# Calculating the flux density between two magnets

Summary:
Two rectangular magnets, each of 1 Tesla, are spaced 3cm apart, with their large areas facing each other - North facing South. How do I find the flux density at the point between them?
This is for an experiment to deflect a 28 SWG wire between two magnets, 3cm apart, by passing a current through it (example attached). The force on the wire is obviously F = BIL, but the wire will be passing at 1.5cm from each magnet so there will be some significant fall off of B and I can't assume B (in BIL) to be 2 Teslas. The magnets are 5cm × 1.9cm × 0.6cm and 1 Tesla each.

Many thanks,

Steve.

## Answers and Replies

gneill
Mentor
You're right that there will be falloff, and the flux density throughout the region between the magnet faces will not be uniform. You can predict the magnetic field for a rectangular magnet along its central axis fairly easily. See: this page. It's a commercial site with which I have no association or affiliation.

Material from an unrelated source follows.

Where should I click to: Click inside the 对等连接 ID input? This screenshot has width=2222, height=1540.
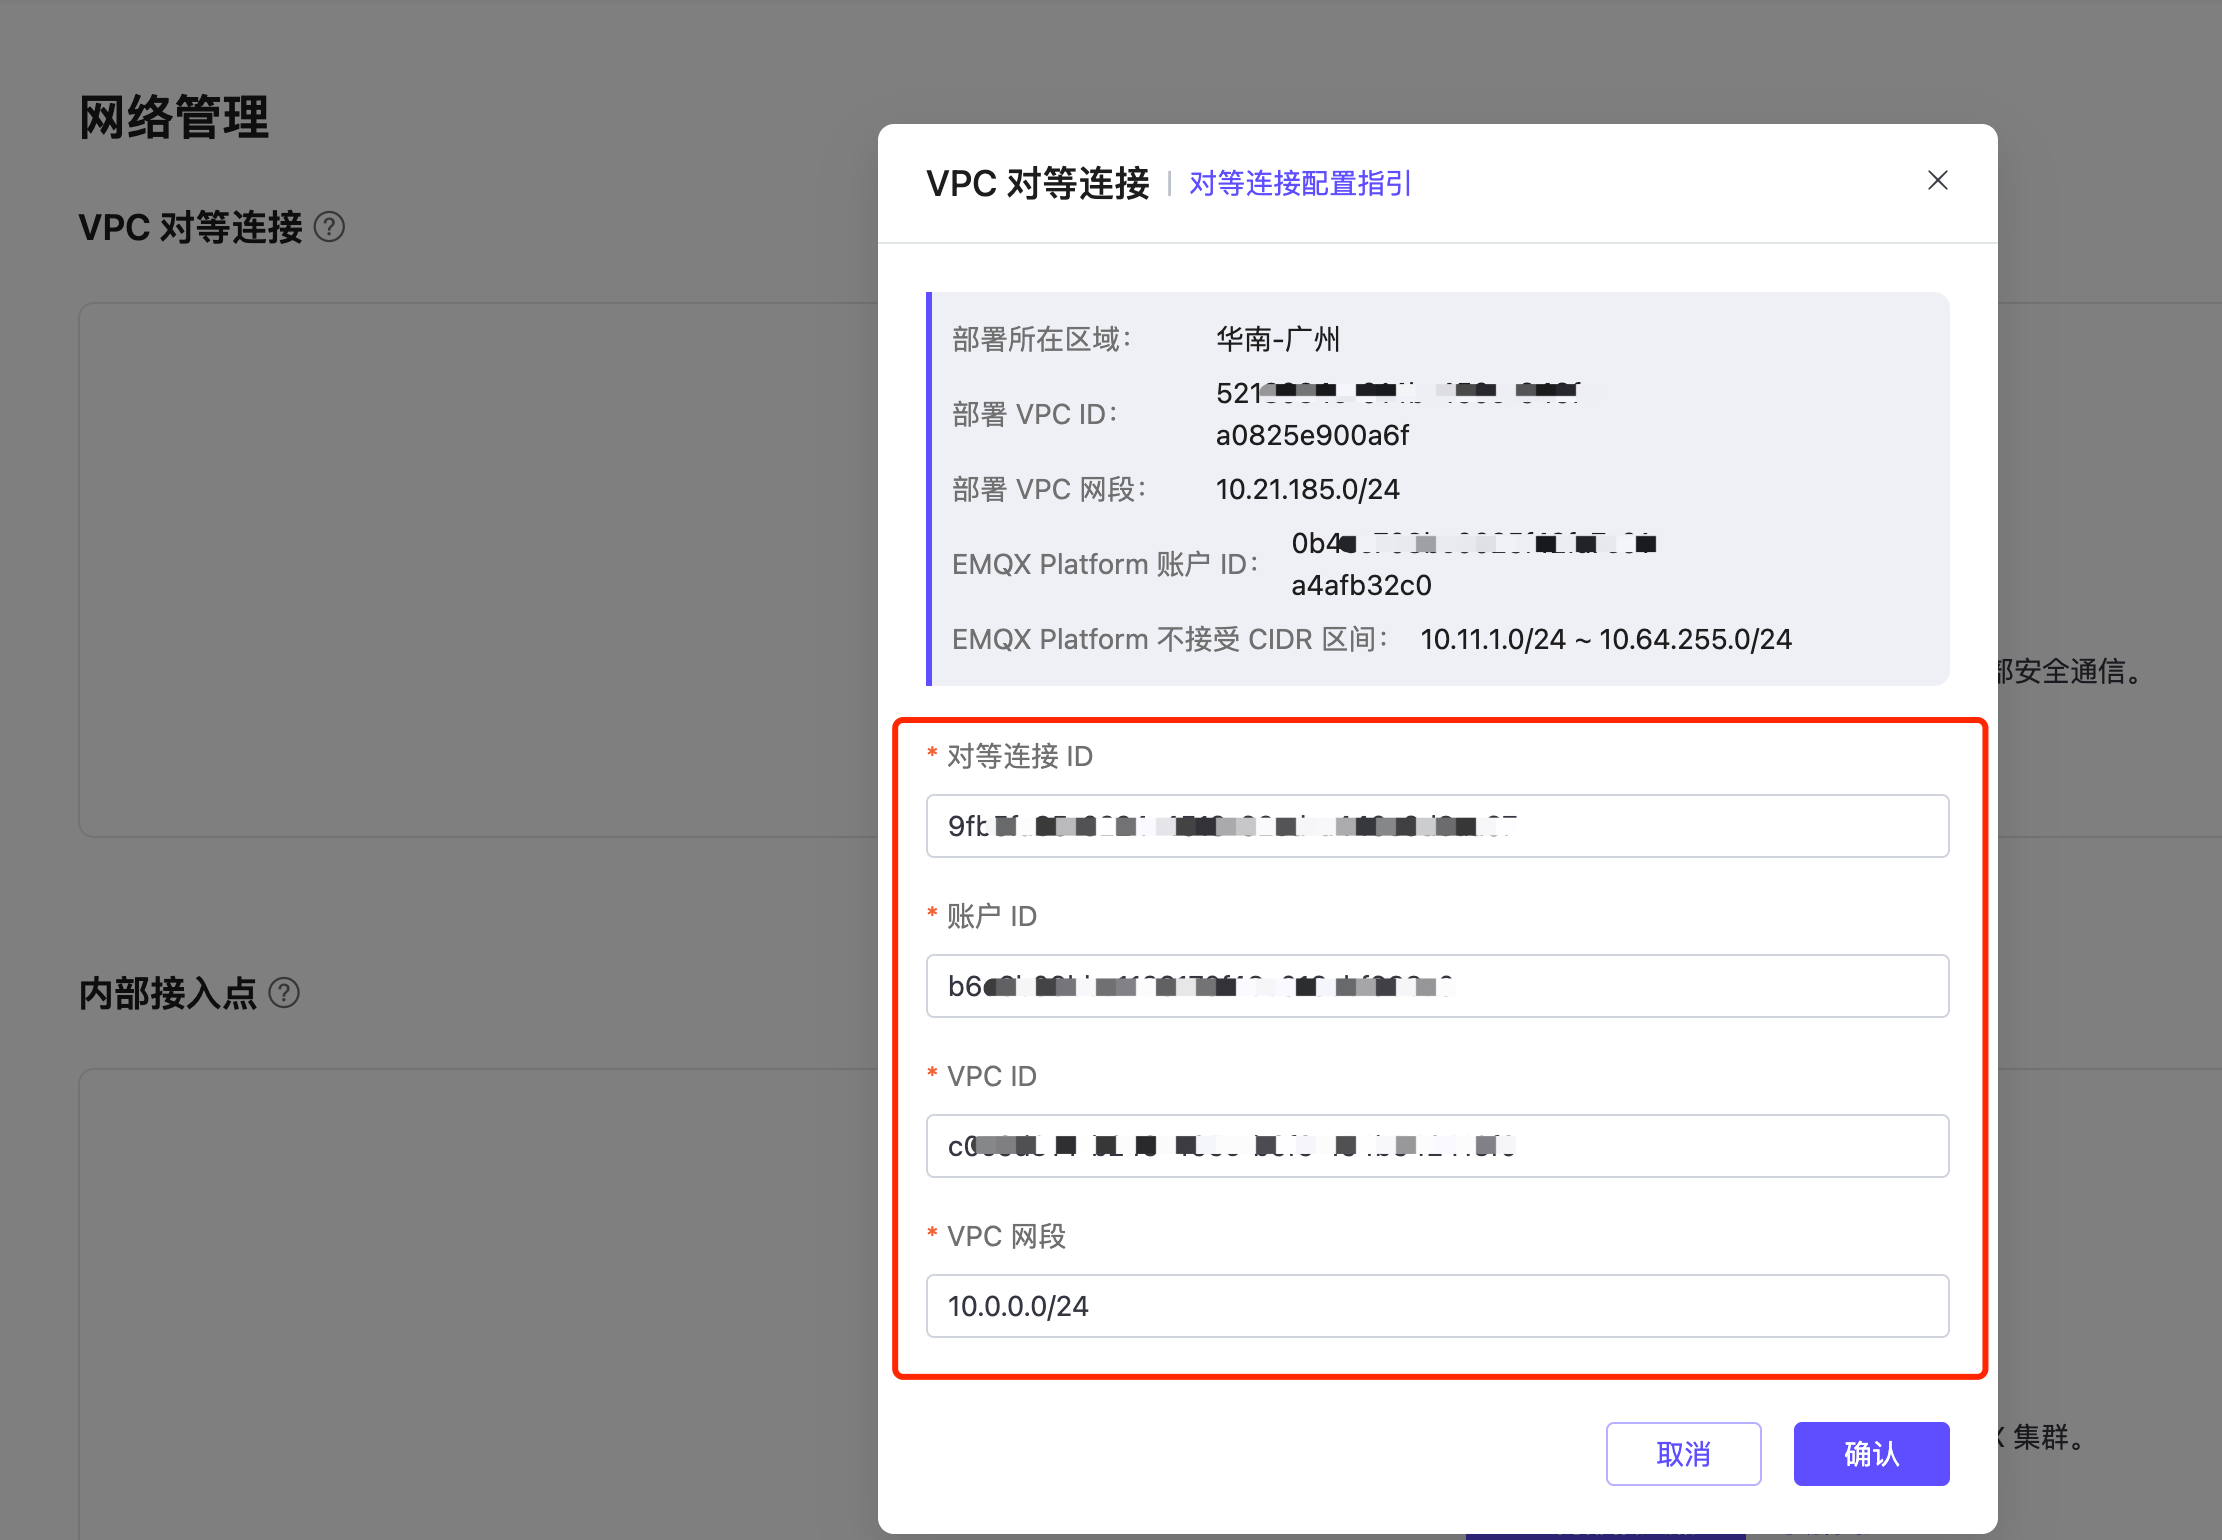tap(1437, 826)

Elsewhere in the region between the magnets you'll probably have to resort to Finite Element Modelling software. There's one such mentioned on that website and they appear to be offering for free download.

Last edited:
SteveDavies
You're right that there will be falloff, and the flux density throughout the region between the magnet faces will not be uniform. You can predict the magnetic for a rectangular magnet along its central axis fairly easily. See: this page. It's a commercial site with which I have no association or affiliation.

Elsewhere in the region between the magnets you'll probably have to resort to Finite Element Modelling software. There's one such mentioned on that website and they appear to be offering for free download.

Thanks Gneill. Very useful!

Steve.

Summary:: Two rectangular magnets, each of 1 Tesla, are spaced 3cm apart, with their large areas facing each other - North facing South. How do I find the flux density at the point between them?

This is for an experiment to deflect a 28 SWG wire between two magnets, 3cm apart, by passing a current through it (example attached). The force on the wire is obviously F = BIL, but the wire will be passing at 1.5cm from each magnet so there will be some significant fall off of B and I can't assume B (in BIL) to be 2 Teslas. The magnets are 5cm × 1.9cm × 0.6cm and 1 Tesla each.

View attachment 256250

Many thanks,

Steve.

Two approaches, one would be to pass a known current through the wire and measure the force, then B=F/IL.

The second is the calculation method, and this is not as simple as it may seem. Permanent magnets are generally not offered as having x tesla. Fundamentally permanent magnets are a source of H or magneto motive force, the resultant B or flux density is determined by the reluctance of the magnetic circuit the magnet is in.

Now a permanent magnet will exhibit some flux density even in free space, since it has built in reluctance dependent on the shape of the magnet. It is this flux density that the linked page is calculating.

As soon as more magnets come into play, or you have a reluctance path other than air, these equations will not work. In this case you will have to at minimum estimate your magnetic circuit similar to this:

If you want to have the most force out of your wire in the case you have drawn, you'll want to add in magnetic path (ie iron) linking the backs of the magnets to each other so the only high reluctance path is through the air gap.

SteveDavies
Thanks essenmein.

The problem was that I couldn't get any movement from the wire. I think it's because at 28 SWG it was too rigid and heavy. I didn't have a horseshoe magnet available, so I was using separate magnets.

The Magnadur magnets are rated at 1 Tesla but according to supermagnete.de (I emailed them) the Tesla rating is measured at the centre of the magnet and at the surface it is always a lot less. Using their calculator, with the wire is at a distance of about 15mm from each magnet, it will have received a total field of about 0.1 Telsa.

So, over a length of 50mm (the length of the magnet) and at a current of 0.5A you get:

F = B I L

F = (0.1) (0.5) (0.05) = 0.0025 N

Which is equivalent to a mass of 0.25mg and is not enough to move the wire.

There are a couple of videos on YouTube though where they have managed to get this to work, but I think the wire they are using is a lot thinner - more like piano wire.

Thanks again for you suggestions,

Steve.

My preference, when all else fails, is more current.

If you build a little pulse switch thing with a fet and current limiting resistor to a power supply or something then you can put more amps through the wire, albeit for a shorter duration. I'd play with duration and some decent amps and see if you can get the wire to wiggle. Only reference I have is 110Adc will make the positive and negative wires move noticeably closer to each other when hanging in free air.